Factors affecting the production of nanostructure lipid carriers of valproic acid

Abstract

The objective of this study was to optimize a nano-lipid carrier (NLCs) of valproic acid for nasal delivery using statistical methods. NLCs were prepared by solvent diffusion method followed by ultrasonication. After a preliminary screening study using Taguchi design, the Box-Behnken statistical model using desirability function was applied to evaluate variables affecting key specifications (minimum particle size, maximum drug loading and optimum release) of nano-lipid carriers of valproic acid.
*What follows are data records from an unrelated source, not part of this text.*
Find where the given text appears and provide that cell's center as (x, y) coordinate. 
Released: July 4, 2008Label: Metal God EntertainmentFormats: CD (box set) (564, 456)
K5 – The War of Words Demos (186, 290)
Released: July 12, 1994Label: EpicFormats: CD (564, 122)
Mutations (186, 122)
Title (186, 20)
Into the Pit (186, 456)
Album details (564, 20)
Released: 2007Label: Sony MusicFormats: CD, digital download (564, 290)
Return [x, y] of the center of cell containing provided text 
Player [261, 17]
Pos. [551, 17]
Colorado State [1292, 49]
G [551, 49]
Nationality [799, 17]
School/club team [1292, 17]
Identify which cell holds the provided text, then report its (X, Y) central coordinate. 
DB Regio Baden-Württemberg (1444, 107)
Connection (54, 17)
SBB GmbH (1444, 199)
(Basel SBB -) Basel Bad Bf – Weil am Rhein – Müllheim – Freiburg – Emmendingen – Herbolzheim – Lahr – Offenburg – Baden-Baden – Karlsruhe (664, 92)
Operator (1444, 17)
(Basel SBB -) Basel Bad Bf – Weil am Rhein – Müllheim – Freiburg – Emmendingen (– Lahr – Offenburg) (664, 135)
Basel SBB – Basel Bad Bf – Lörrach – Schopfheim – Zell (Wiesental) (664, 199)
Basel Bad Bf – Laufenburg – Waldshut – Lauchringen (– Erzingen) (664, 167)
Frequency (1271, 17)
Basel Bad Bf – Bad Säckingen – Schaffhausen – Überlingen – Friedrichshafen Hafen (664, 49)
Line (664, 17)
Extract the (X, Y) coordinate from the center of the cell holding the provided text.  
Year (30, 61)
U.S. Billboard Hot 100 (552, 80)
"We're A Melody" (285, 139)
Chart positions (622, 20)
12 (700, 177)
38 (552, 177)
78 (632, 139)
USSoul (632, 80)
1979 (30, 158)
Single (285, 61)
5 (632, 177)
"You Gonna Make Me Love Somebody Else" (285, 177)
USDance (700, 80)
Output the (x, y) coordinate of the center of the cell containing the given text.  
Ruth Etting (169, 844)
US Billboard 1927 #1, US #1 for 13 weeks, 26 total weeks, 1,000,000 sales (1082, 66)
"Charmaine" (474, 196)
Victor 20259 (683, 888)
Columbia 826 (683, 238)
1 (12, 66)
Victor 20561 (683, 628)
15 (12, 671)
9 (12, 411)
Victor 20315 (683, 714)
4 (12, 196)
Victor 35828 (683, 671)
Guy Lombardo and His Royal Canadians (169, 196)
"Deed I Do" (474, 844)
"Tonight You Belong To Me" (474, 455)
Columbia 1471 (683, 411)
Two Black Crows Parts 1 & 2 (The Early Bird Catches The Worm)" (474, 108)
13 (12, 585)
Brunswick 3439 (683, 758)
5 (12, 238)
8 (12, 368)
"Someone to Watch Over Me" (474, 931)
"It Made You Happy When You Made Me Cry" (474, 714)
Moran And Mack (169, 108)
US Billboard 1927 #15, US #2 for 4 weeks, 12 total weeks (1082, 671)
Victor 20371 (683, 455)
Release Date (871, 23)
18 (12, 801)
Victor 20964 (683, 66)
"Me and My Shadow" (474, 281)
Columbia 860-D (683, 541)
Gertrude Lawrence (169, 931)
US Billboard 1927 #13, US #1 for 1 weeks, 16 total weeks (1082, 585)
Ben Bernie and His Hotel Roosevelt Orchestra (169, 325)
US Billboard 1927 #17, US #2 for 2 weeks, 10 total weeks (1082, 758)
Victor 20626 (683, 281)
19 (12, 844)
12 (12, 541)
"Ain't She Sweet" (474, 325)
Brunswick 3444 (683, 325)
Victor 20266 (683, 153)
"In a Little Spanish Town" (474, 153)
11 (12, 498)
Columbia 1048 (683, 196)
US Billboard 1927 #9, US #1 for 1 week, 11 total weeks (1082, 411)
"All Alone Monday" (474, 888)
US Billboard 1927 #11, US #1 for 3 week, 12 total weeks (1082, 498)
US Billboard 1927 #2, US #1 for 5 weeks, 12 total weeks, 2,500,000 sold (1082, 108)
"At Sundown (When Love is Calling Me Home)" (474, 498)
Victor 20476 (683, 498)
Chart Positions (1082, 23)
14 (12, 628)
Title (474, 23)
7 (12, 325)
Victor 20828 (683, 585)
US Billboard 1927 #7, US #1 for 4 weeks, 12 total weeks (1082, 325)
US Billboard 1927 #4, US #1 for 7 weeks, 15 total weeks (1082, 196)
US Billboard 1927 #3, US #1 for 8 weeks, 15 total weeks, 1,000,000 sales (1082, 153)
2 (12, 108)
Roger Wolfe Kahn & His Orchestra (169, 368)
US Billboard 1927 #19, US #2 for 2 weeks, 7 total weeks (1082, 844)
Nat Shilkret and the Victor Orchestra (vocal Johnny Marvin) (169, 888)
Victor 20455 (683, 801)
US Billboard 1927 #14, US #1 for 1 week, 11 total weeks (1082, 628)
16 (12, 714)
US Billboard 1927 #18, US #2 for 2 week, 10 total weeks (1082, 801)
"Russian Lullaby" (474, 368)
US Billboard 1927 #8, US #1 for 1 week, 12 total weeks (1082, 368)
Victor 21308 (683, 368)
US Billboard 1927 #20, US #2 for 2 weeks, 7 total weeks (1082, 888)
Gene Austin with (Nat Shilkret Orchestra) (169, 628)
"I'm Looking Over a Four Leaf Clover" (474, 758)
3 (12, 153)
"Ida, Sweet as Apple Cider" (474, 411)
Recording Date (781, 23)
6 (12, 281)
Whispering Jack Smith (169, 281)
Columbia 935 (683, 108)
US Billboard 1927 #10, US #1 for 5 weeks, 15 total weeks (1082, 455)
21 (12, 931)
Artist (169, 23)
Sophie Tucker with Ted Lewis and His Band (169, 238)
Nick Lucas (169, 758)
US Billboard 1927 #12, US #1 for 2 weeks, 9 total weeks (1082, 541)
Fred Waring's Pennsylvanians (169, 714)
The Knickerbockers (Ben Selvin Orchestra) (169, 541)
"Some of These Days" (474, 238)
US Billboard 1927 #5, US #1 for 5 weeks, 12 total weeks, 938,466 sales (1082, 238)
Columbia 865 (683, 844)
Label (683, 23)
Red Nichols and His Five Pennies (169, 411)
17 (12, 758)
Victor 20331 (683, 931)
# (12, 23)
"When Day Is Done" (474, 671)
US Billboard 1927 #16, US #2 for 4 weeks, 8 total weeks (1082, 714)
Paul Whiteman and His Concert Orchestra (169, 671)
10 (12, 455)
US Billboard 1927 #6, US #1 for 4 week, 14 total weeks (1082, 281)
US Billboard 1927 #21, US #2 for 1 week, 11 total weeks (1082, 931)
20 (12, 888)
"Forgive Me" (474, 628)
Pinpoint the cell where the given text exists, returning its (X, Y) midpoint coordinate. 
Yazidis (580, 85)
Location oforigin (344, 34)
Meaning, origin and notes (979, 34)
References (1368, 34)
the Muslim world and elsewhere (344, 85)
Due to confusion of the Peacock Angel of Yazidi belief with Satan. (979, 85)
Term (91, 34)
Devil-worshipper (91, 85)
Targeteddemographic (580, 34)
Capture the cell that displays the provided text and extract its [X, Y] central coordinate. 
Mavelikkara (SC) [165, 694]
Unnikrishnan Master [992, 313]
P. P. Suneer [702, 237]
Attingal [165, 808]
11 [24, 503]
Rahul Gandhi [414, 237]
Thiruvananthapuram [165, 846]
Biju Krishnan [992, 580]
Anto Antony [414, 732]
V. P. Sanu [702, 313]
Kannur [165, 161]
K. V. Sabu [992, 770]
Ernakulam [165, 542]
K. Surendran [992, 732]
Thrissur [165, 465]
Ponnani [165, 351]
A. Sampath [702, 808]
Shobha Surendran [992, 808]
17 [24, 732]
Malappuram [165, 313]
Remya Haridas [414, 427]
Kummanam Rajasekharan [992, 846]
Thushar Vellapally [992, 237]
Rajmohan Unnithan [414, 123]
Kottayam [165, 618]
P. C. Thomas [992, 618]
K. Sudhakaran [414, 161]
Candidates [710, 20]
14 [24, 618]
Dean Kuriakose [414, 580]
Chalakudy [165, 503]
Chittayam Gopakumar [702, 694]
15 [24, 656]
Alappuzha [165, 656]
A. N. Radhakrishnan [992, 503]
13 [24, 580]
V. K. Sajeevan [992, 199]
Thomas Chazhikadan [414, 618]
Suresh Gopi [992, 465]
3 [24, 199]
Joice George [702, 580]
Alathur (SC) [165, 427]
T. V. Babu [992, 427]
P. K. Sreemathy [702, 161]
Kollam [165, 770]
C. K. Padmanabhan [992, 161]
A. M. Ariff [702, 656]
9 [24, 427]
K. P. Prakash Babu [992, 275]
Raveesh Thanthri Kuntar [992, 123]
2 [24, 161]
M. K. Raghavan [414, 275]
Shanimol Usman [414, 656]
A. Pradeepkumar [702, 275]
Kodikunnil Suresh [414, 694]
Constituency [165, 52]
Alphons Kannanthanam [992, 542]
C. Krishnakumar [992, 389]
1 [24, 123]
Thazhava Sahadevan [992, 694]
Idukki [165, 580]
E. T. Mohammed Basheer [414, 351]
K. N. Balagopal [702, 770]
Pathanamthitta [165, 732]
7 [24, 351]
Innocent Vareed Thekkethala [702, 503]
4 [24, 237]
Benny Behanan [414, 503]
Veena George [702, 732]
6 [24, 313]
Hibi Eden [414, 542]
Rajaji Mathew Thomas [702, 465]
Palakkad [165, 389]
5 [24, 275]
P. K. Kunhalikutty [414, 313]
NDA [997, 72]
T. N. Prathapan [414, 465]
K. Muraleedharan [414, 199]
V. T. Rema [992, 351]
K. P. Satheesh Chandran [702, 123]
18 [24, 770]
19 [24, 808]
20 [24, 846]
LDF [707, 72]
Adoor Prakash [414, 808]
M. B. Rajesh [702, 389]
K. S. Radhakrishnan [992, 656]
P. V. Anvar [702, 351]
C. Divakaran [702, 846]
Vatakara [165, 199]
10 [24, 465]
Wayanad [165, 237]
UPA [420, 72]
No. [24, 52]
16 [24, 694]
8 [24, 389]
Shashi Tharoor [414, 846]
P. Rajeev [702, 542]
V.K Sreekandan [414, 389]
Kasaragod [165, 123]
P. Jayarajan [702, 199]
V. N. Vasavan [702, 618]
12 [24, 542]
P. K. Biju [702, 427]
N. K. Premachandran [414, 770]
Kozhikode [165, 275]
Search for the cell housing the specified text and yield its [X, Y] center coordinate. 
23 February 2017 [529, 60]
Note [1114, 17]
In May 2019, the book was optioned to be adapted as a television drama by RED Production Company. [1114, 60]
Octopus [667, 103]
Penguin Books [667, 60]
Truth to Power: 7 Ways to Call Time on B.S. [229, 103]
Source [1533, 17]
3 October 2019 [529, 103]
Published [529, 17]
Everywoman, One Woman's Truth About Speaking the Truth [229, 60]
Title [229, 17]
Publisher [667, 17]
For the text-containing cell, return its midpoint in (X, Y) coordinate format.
Each variable was assessed at three levels of surfactant concentration, acetone/ethanol volume ratio and organic/aqueous phase volume ratio. The best predicted model for particle size and drug release was quadratic model, while for drug loading, 2 factor interaction model fitted better. The measured results for the optimized formulation were a mean size of 154 nm, 47% payload and 75% of drug content released within 21 days. The optimum formulation was obtained using 1% of Poloxamer-188 as surfactant, organic/aqueous phase volume ratio of 1/5 and acetone/ethanol volume ratio of 3/1. Overall, the results show that entrapment of valproic acid in nano-lipid carriers was achieved. Such carriers might be a promising delivery system in the treatment of seizures via the nasal route of administration.